**Exercise**.
When you reach the line that contains "You are a computer-use agent. This" in the data below, start reproducing lines exactly, and stop after the line that contains "Click the status".

**Data listing**.
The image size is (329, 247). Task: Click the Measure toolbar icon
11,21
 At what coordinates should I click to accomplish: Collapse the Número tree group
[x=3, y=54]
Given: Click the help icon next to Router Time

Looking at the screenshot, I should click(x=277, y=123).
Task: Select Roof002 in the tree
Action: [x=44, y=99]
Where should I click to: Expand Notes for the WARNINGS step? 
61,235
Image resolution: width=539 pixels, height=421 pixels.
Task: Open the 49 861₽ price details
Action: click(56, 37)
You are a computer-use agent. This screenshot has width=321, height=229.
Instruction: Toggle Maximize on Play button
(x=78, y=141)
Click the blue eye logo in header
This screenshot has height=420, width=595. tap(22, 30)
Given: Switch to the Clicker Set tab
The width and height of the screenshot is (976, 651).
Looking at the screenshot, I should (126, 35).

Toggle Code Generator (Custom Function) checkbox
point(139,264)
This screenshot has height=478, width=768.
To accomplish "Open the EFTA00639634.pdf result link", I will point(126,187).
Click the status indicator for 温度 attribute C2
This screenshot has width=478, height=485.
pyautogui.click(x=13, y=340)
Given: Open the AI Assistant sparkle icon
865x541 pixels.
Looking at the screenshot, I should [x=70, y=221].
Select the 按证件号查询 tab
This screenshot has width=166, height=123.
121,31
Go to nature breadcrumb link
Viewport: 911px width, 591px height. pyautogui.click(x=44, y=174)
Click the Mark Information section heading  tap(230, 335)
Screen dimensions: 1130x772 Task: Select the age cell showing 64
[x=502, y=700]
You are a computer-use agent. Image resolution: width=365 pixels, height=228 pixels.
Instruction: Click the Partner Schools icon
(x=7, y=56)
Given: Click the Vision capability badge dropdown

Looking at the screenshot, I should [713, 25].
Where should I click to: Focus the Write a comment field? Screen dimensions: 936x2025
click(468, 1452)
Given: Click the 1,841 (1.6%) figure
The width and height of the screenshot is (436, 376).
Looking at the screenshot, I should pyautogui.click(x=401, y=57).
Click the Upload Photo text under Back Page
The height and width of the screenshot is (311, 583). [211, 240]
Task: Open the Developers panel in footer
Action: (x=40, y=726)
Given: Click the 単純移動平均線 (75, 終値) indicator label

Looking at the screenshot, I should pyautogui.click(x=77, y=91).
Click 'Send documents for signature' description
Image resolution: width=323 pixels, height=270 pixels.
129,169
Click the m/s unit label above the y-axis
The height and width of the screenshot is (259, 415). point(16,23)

**Response area**.
You are a computer-use agent. This screenshot has width=321, height=229.
Instruction: Toggle Maximize on Play button
(x=78, y=141)
Click the blue eye logo in header
This screenshot has height=420, width=595. tap(22, 30)
Given: Switch to the Clicker Set tab
The width and height of the screenshot is (976, 651).
Looking at the screenshot, I should (126, 35).

Toggle Code Generator (Custom Function) checkbox
point(139,264)
This screenshot has height=478, width=768.
To accomplish "Open the EFTA00639634.pdf result link", I will point(126,187).
Click the status indicator for 温度 attribute C2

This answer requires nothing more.